Zatz: Your compass is broken, man. Surprised counsel green-lighted this. And, even if legal, there’s also the uncoolness of it all. Glad my livelihood isn’t based on what or how I blog. :/
I think game theory is fascinating. But I also think it relies a touch to heavily on human rationality for my taste. Your later analysis of Scenario 2 helps illustrate this, where the decision at hand is to decide whether or not to use information that will almost certainly cost the job of someone very close to you. Contrast this with the Twittergate blogger decisions to use information of the same nature; this certainly affects people in the same way, but breaking-news bloggers aren’t nearly as close to the people who ultimately end up as victims so the decision-making process takes different shape. Dunbar’s number clearly comes to mind. Probably more accurate is the idea that we act in our own rational self interest, but along with loads of other less-than-rational social influences.
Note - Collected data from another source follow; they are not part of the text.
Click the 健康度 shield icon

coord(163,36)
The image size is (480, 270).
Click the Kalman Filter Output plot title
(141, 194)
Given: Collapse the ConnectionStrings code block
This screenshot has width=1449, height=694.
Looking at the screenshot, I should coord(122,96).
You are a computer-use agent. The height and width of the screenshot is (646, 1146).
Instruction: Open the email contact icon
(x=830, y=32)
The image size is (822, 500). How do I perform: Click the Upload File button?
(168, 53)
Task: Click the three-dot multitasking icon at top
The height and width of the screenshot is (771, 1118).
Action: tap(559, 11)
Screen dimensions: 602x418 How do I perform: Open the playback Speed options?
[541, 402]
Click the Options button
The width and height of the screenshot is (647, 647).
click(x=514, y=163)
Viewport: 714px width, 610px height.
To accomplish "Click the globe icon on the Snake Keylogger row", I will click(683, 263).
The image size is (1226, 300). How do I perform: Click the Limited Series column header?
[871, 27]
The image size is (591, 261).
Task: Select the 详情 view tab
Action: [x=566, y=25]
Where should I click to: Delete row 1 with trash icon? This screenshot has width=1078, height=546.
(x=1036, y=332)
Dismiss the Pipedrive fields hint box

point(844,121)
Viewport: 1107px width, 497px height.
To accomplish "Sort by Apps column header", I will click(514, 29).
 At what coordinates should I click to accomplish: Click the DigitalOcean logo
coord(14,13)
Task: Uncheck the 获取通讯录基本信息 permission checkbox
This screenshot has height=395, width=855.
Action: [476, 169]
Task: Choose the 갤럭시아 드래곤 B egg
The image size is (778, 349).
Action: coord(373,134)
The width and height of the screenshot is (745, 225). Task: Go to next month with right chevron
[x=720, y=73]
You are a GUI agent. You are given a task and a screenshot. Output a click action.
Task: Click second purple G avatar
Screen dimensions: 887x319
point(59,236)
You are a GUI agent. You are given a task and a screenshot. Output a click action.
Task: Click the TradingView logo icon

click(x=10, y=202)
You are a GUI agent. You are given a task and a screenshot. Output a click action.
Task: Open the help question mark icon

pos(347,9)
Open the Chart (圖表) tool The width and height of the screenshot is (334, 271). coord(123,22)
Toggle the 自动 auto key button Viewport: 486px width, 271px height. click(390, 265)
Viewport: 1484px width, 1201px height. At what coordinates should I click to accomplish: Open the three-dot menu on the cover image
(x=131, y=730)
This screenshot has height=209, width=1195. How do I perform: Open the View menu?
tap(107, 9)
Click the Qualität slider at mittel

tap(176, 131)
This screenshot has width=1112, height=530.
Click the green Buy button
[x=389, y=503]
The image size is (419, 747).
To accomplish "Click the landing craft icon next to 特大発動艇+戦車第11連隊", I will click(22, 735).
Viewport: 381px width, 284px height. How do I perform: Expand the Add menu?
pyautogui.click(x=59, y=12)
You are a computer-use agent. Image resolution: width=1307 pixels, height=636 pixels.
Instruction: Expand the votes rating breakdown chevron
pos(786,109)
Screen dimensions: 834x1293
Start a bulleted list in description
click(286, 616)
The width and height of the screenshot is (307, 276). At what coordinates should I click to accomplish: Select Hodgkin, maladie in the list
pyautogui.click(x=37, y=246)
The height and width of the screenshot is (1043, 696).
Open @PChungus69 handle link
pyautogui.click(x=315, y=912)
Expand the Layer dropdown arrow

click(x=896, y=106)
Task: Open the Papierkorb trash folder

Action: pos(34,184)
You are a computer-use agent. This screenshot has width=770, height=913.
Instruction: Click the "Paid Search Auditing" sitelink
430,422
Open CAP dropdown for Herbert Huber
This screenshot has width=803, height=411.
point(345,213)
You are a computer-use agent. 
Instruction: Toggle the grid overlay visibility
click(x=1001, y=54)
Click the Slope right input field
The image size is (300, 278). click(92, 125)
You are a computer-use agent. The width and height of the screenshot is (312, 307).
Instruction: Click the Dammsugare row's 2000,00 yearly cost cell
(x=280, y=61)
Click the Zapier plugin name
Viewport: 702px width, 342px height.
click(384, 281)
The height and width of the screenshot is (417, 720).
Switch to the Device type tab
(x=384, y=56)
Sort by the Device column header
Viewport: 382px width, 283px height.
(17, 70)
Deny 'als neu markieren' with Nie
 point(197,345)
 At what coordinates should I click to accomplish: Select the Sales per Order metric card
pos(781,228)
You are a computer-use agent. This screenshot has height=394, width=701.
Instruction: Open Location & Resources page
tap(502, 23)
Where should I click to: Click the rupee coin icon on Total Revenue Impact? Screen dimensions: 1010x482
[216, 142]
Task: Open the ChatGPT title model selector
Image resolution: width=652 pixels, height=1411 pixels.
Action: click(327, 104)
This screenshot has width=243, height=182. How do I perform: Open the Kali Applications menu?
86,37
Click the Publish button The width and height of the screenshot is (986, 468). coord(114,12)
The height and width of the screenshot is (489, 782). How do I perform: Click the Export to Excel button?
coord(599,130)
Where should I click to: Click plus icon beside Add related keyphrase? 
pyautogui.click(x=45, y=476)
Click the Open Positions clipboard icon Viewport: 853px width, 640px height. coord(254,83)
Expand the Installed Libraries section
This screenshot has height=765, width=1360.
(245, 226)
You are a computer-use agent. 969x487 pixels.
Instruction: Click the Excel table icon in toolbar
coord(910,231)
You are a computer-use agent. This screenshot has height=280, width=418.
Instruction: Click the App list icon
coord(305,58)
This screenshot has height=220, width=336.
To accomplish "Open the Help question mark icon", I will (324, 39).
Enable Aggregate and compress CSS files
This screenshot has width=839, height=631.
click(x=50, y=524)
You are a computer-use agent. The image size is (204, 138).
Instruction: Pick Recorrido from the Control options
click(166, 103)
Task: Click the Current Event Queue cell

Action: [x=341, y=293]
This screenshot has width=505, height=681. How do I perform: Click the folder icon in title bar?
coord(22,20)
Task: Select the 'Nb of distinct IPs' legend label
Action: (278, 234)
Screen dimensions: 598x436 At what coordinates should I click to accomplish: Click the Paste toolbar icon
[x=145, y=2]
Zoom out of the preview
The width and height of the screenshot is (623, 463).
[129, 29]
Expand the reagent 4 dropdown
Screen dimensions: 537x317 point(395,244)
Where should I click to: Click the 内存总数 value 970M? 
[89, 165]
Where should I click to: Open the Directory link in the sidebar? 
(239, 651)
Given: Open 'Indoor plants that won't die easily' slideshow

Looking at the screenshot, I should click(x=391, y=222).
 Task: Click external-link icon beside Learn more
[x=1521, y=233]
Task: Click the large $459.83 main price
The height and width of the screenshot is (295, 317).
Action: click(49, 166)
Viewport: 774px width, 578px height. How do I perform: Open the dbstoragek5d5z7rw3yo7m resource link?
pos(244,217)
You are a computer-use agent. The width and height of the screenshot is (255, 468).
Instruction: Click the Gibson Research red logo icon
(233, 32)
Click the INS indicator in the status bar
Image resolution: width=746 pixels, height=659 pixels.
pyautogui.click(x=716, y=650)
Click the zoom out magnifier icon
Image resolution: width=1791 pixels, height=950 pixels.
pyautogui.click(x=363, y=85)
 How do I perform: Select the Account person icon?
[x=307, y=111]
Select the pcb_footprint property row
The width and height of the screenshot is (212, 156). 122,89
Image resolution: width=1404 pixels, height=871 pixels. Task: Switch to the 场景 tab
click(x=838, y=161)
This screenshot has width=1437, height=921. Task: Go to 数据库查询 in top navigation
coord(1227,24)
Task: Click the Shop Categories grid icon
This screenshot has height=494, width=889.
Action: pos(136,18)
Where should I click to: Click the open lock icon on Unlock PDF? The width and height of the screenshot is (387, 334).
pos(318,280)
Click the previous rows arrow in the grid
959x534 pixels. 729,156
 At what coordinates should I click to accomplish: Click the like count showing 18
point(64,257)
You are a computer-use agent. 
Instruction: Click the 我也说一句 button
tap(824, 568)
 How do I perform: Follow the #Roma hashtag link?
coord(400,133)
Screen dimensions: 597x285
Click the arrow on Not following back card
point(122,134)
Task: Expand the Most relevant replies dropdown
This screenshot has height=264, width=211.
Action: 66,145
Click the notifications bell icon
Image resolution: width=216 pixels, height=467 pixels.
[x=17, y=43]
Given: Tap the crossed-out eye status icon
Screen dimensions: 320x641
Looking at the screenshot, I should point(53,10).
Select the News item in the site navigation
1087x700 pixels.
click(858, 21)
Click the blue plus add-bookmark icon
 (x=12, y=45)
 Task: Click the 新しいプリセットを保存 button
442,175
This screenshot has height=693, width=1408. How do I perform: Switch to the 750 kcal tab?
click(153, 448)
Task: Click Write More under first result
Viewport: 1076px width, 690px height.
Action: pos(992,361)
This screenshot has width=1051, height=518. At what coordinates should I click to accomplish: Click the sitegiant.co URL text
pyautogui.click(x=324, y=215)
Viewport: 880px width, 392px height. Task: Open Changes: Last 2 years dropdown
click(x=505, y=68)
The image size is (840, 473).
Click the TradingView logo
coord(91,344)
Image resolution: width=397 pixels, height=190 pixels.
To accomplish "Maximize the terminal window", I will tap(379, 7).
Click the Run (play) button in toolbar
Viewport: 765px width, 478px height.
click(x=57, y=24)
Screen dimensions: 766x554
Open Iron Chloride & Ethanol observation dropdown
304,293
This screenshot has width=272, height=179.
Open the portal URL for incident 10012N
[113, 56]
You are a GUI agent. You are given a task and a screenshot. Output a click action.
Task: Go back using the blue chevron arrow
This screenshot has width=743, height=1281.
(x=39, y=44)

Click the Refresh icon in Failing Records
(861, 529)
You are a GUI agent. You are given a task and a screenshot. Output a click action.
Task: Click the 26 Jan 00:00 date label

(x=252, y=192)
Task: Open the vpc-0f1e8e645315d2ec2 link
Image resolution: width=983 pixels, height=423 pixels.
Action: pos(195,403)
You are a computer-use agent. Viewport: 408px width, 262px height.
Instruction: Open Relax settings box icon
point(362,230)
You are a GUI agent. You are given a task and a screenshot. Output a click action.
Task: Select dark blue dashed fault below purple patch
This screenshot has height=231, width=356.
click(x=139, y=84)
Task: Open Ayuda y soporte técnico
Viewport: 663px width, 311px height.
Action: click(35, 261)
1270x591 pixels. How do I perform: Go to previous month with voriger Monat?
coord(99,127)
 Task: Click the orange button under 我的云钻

The real dilemma, as I think you’ve alluded to, is systemic to the industry of ‘breaking news.’ Particularly in an era where newspapers are going away, but not news (of the truly journalistic sort). The former is driven by being ‘first,’ the latter is sustained by trust and ethical reporting. In an age where information is more and more abundant and our information filters are by necessity becoming more developed, I think we’re getting better at telling the difference.